En effet, le microcrédit est un excellent moyen pour accompagner les populations les plus pauvres vers la prospérité: il s’agit de prêter de faibles sommes d’argent aux plus démunis désireux de lancer une activité économique. Depuis 30 ans, l’action de la Grameen Bank a connu d’impressionnants résultats. Au-delà du fort taux de remboursement qui atteint 98% et montre l’engagement des jeunes entrepreneurs, le microcrédit a favorisé l’émancipation des femmes (96% des bénéficiaires des prêts), le développement économique (58% des familles bénéficiaires ont dépassé le seuil de pauvreté) et l’accès des plus pauvres aux services bancaires.
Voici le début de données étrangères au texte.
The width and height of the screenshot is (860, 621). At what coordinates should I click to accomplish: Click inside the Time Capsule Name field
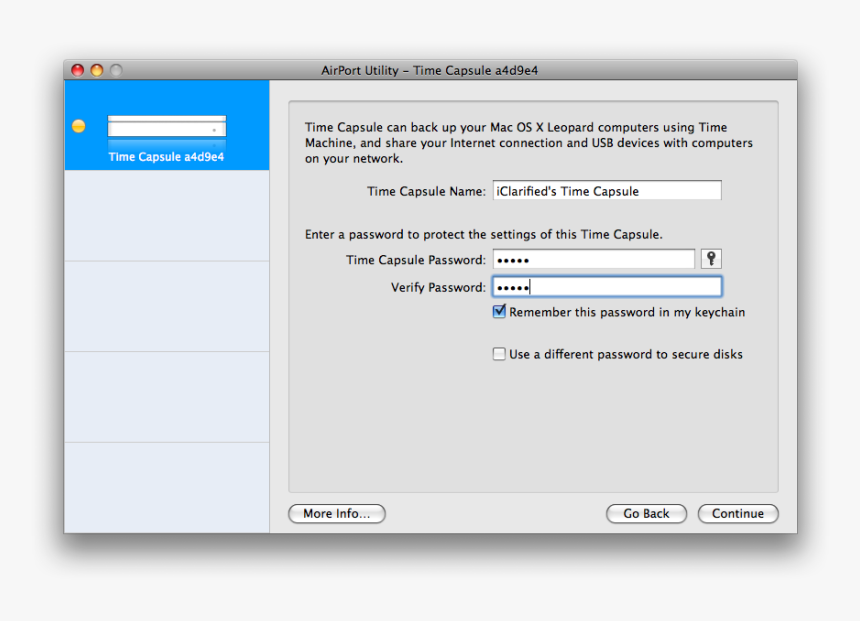pyautogui.click(x=606, y=190)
Mais Muhammad Yunus a surtout démontré qu’il est plus efficace, pour lutter contre la misère, de faire confiance aux individus en leur permettant d’entreprendre, plutôt que de compter sur des aides gouvernementales qui ne peuvent qu’encourager la corruption et l’inefficacité.
Comme il l’écrit dans son autobiographie Banker to the Poor : « La bureaucratisation encouragée par les subventions, la protection économique et politique, et le manque de transparence détruit tout et encourage la corruption. Ce qui a commencé avec de bonnes intentions a créé un désastre. Les gouvernements n’ont pas les réponses et ne les auront jamais. C’est aux entrepreneurs sociaux de résoudre nos problèmes. »
Pour Alternative Libérale, c’est en favorisant massivement le microcrédit, plutôt qu’en assurant les fins de mois des régimes les plus corrompus de la planète, que la France aidera vraiment les plus pauvres.